**** 原文摘录 ****
# 支持Learnable Layout的Tangram, 使用了Image Prompt

In [None]:
%pip install --upgrade -r requirements.txt
%pip install rp --upgrade


In [None]:
import numpy as np
import rp
import torch
import torch.nn as nn
import torch.nn.functional as F
import source.stable_diffusion as sd
from source.learnable_textures import LearnableImageFourier
from source.stable_diffusion_labels import NegativeLabel
import math
import time
import os

# 环境配置：使用镜像源加速模型下载
os.environ["HF_ENDPOINT"] = "https://hf-mirror.com"

# 初始化设备与模型
gpu = rp.select_torch_device()
model_name = "runwayml/stable-diffusion-v1-5"
s = sd.StableDiffusion(gpu, model_name)
device = s.device

print(f"Device: {device} | Model: {model_name}")

In [None]:
def make_xy_grid(h, w, device):
    ys = torch.linspace(-1, 1, h, device=device)
    xs = torch.linspace(-1, 1, w, device=device)
    y, x = torch.meshgrid(ys, xs, indexing='ij')
    return x, y

def triangle_mask(x, y, p0, p1, p2, sharpness=80.0):
    pts = [p0, p1, p2]
    m = torch.ones_like(x)
    for i in range(3):
        pi, pj, pk = pts[i], pts[(i+1)%3], pts[(i+2)%3]
        ex, ey = (pj[0]-pi[0]), (pj[1]-pi[1])
        a, b, c = -ey, ex, -( (-ey)*pi[0] + ex*pi[1] )
        if a*pk[0] + b*pk[1] + c < 0: a, b, c = -a, -b, -c
        m = m * torch.sigmoid(sharpness * (a*x + b*y + c))
    return m

def square_mask(x, y, cx=0.0, cy=0.0, s=0.25, sharpness=80.0):
    return (torch.sigmoid(sharpness*(x-(cx-s))) * torch.sigmoid(sharpness*((cx+s)-x)) *
            torch.sigmoid(sharpness*(y-(cy-s))) * torch.sigmoid(sharpness*((cy+s)-y)))

def parallelogram_mask(x, y, cx=0.0, cy=0.0, w=0.55, h=0.22, shear=0.6, sharpness=80.0):
    u = x - shear*y
    return (torch.sigmoid(sharpness*(u-(cx-w/2))) * torch.sigmoid(sharpness*((cx+w/2)-u)) *
            torch.sigmoid(sharpness*(y-(cy-h/2))) * torch.sigmoid(sharpness*((cy+h/2)-y)))
**** 给定条目 ****
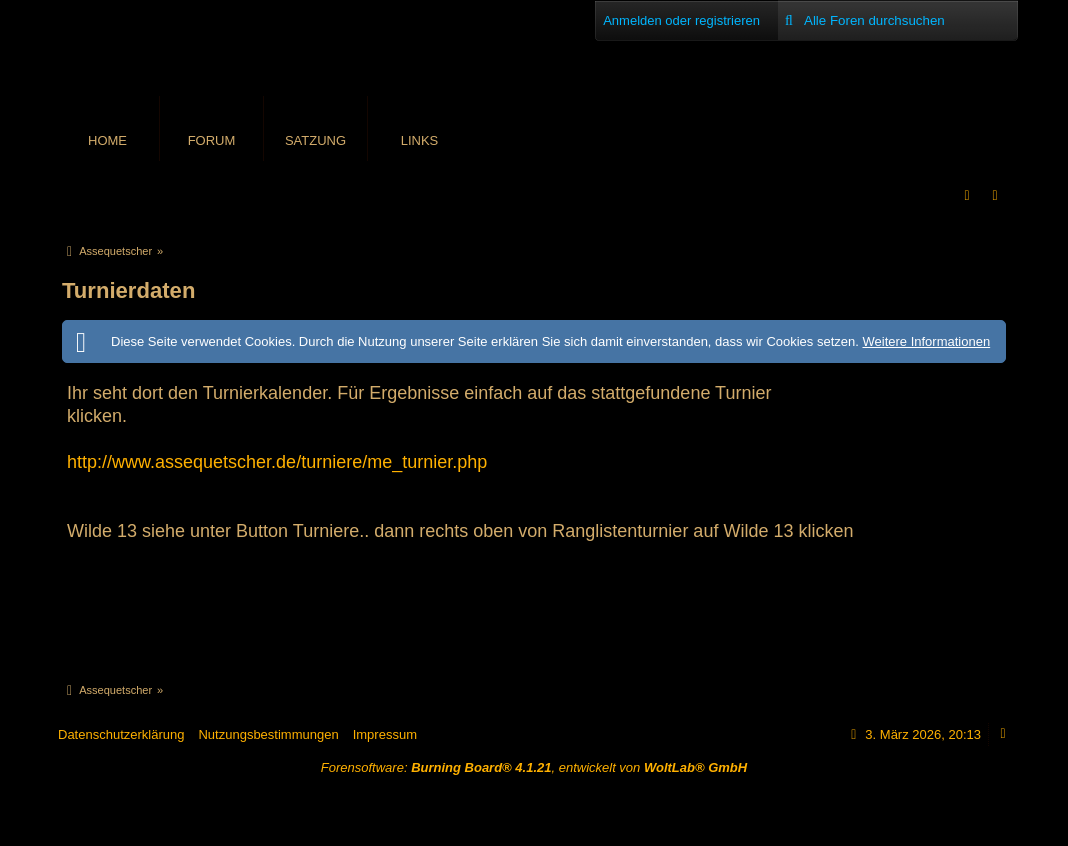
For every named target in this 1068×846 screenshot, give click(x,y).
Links (420, 140)
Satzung (315, 140)
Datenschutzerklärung (121, 734)
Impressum (385, 734)
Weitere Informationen (926, 341)
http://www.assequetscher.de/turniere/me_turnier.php (277, 462)
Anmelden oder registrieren (681, 20)
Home (107, 140)
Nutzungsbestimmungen (268, 734)
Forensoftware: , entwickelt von (534, 767)
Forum (212, 140)
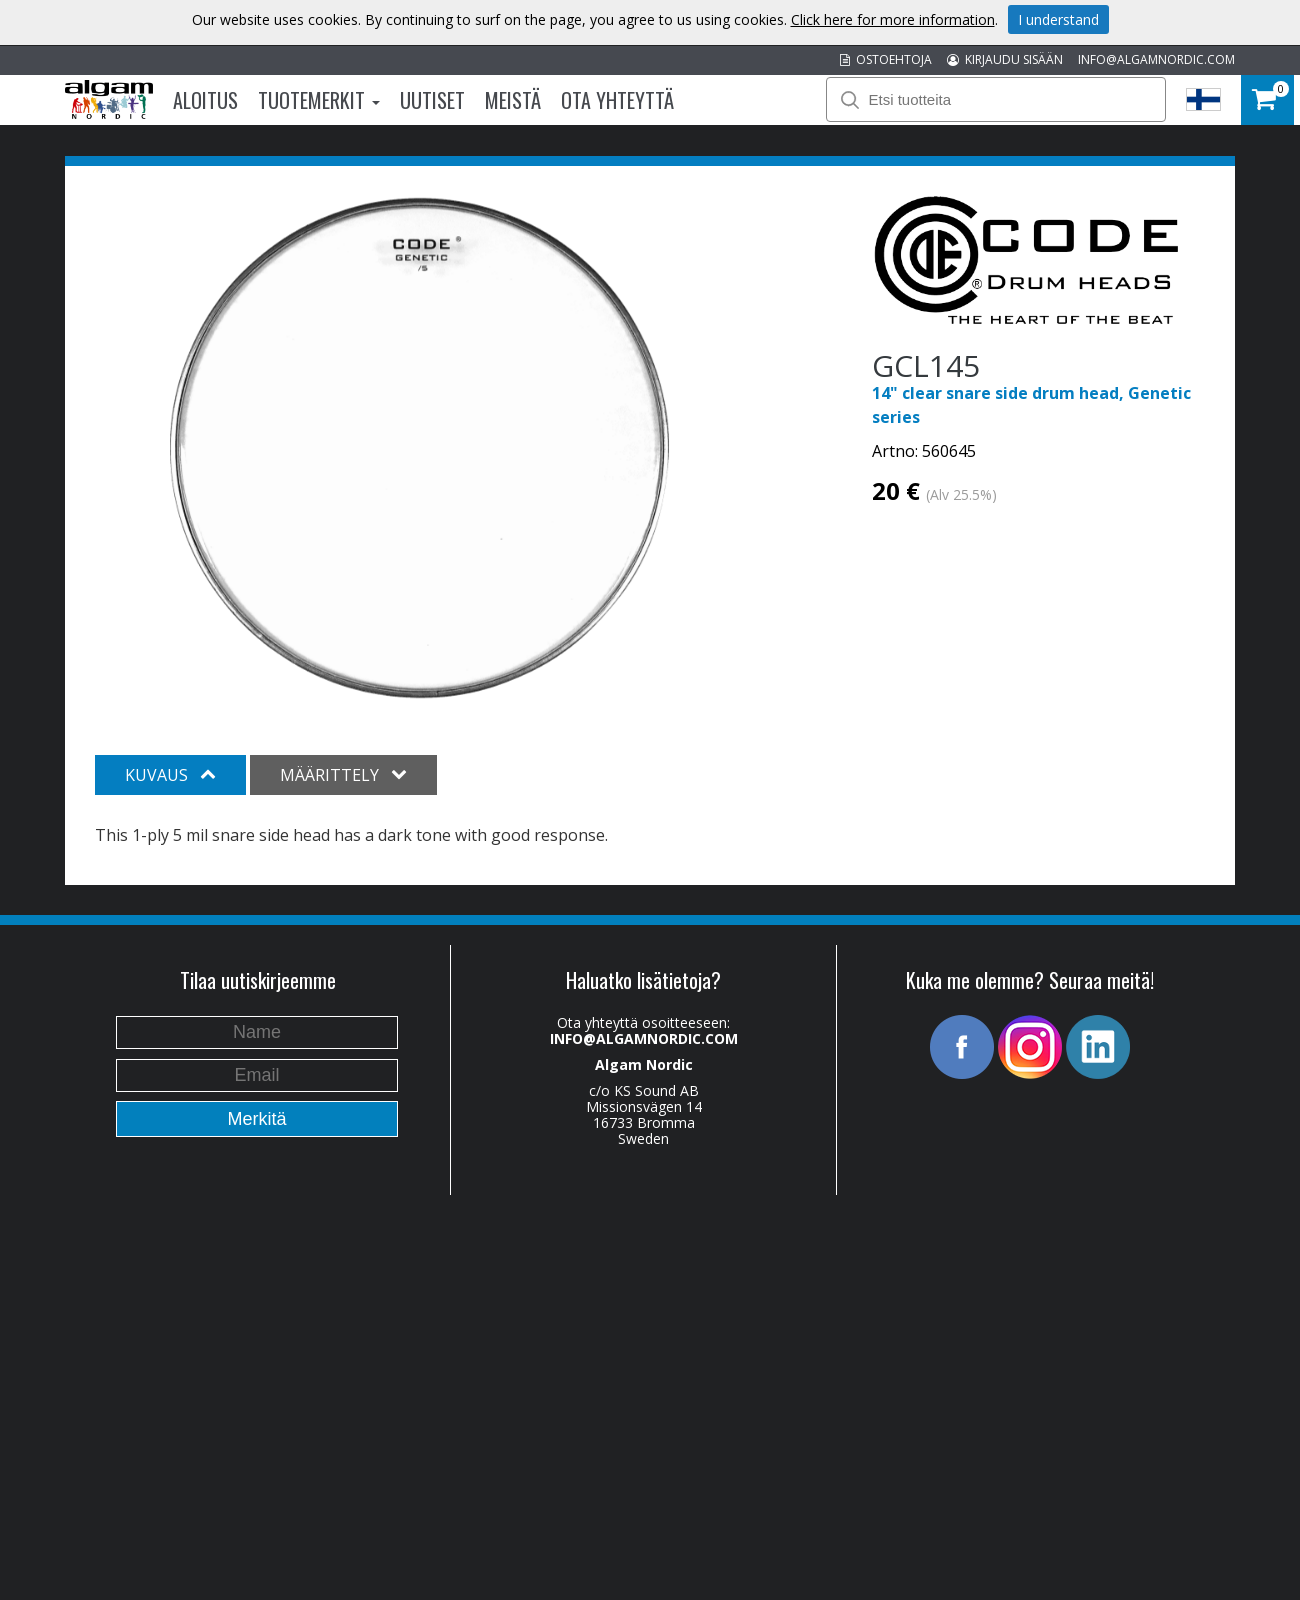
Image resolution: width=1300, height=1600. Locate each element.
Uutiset (432, 100)
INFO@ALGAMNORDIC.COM (1156, 59)
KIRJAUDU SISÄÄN (1005, 59)
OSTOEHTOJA (886, 59)
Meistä (513, 100)
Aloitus (205, 100)
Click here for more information (893, 19)
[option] (419, 448)
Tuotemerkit (319, 100)
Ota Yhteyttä (617, 100)
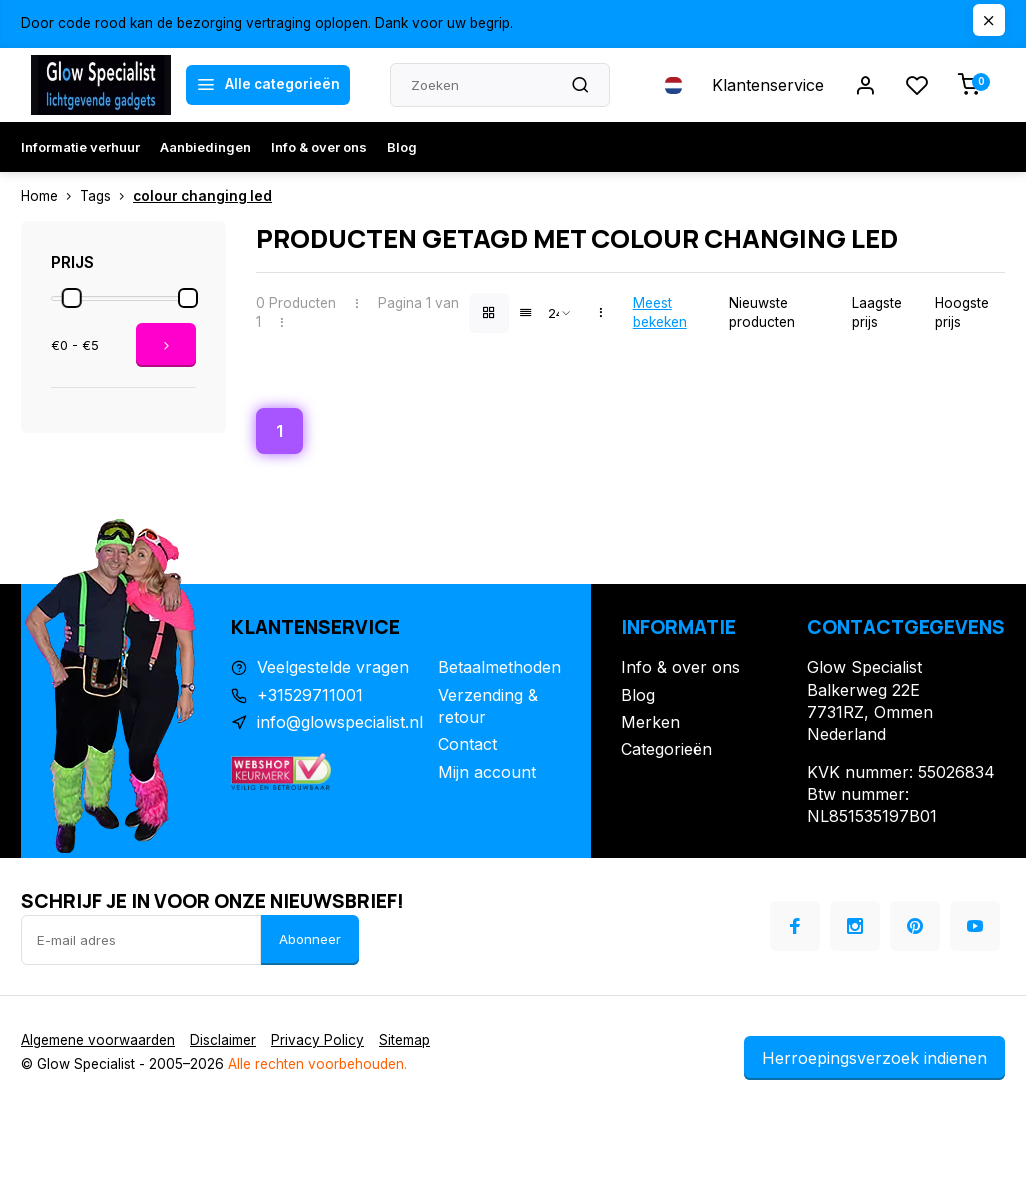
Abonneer (310, 939)
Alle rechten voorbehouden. (317, 1064)
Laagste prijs (877, 312)
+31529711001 (310, 695)
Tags (106, 196)
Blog (402, 147)
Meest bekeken (660, 312)
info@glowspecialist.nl (340, 722)
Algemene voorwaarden (98, 1040)
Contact (467, 744)
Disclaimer (223, 1040)
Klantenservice (768, 85)
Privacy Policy (317, 1040)
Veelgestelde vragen (333, 667)
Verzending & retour (488, 706)
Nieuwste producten (762, 312)
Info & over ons (319, 147)
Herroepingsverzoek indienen (874, 1058)
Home (50, 196)
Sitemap (404, 1040)
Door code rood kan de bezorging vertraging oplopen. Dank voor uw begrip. (267, 23)
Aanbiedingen (205, 147)
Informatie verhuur (80, 147)
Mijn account (487, 772)
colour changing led (202, 196)
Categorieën (666, 749)
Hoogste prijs (962, 312)
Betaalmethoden (499, 667)
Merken (650, 722)
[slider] (72, 298)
****
> _任务说明_:
根据原文摘录，代码把环境变量 HF_ENDPOINT 设成了哪个地址？

> _任务答案_:
https://hf-mirror.com